See the approachFrequently asked questions
Is it legal to scrape Reddit?
Scraping genuinely public Reddit pages for personal research is unlikely to be a computer crime under US law — the hiQ v. LinkedIn line of cases supports that public data carries no access barrier to breach. But that does not make it free of legal risk: Reddit's terms of service separately prohibit scraping and commercial use of its content, and breaking them is a contract matter Reddit actively enforces. Risk rises sharply with scale, commercial intent, and evading technical controls. This is not legal advice.
Does the hiQ v. LinkedIn case mean scraping is legal?
Partly, and people overstate it. The Ninth Circuit held that scraping public data likely does not violate the Computer Fraud and Abuse Act. But hiQ ultimately lost the overall case, ending in a roughly $500,000 judgment for breaching LinkedIn's User Agreement, with computer-access exposure tied to using fake accounts behind a login. The takeaway: public scraping probably is not hacking, but you can still lose on the contract.
What does Reddit's terms of service say about scraping?
Reddit's User Agreement prohibits scraping except in accordance with its robots.txt and approved APIs, and prohibits commercial use of Reddit content without a separate agreement. Reddit has also explicitly called out unauthorized data collection in its rules. Violating these is generally a contract and terms issue rather than a criminal one, and the most immediate consequence is that Reddit blocks and bans the accounts and IPs involved.
Is Reddit suing companies for scraping?
Yes.
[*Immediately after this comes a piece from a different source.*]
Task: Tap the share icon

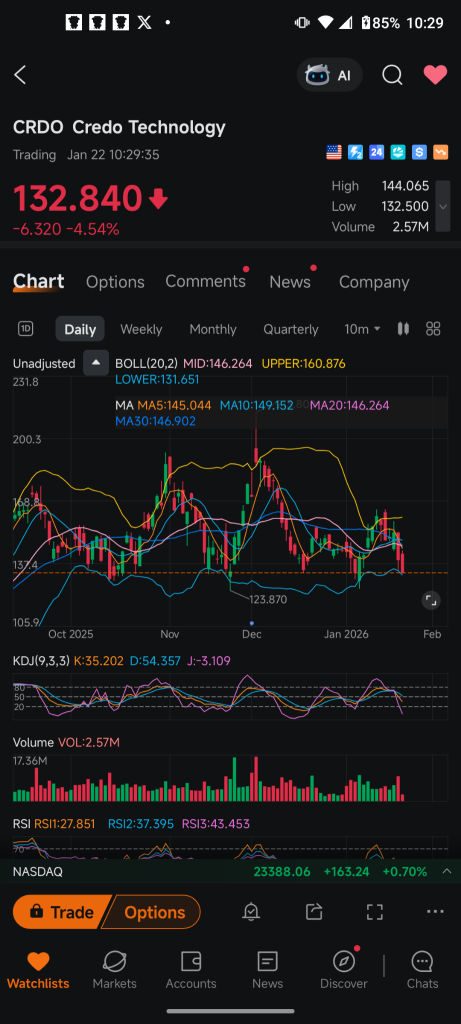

In October 2025 Reddit filed a federal lawsuit against several data-scraping companies, with the case widely discussed naming Perplexity among others. It is framed around the DMCA's anti-circumvention provision — the claim that the defendants evaded Reddit's technical protections at industrial scale. It targets large-scale commercial harvesting, not individual researchers, but it signals how seriously Reddit now pursues unauthorized data extraction.
Can I use scraped Reddit data for commercial purposes?
Not without permission. Reddit's terms prohibit commercial use of its content without a separate agreement, and Reddit has signed paid licensing deals with major companies while suing those it says took data without paying. Personal research and aggregate analysis sit in a low-risk zone; reselling the data or training a commercial model on it is exactly the conduct Reddit's terms and lawsuits target. For commercial work, license access through the official API. This is not legal advice.
How do I collect Reddit data without legal risk?
You cannot eliminate risk, but you can minimize it: use the official API within its terms (the authorized path), stay on public pages rather than scraping behind a login, respect robots.txt and rate limits rather than evading them, work in aggregate rather than profiling individuals, and avoid reselling or commercially training on the raw content. When real money or a publication is involved, consult a lawyer in your jurisdiction.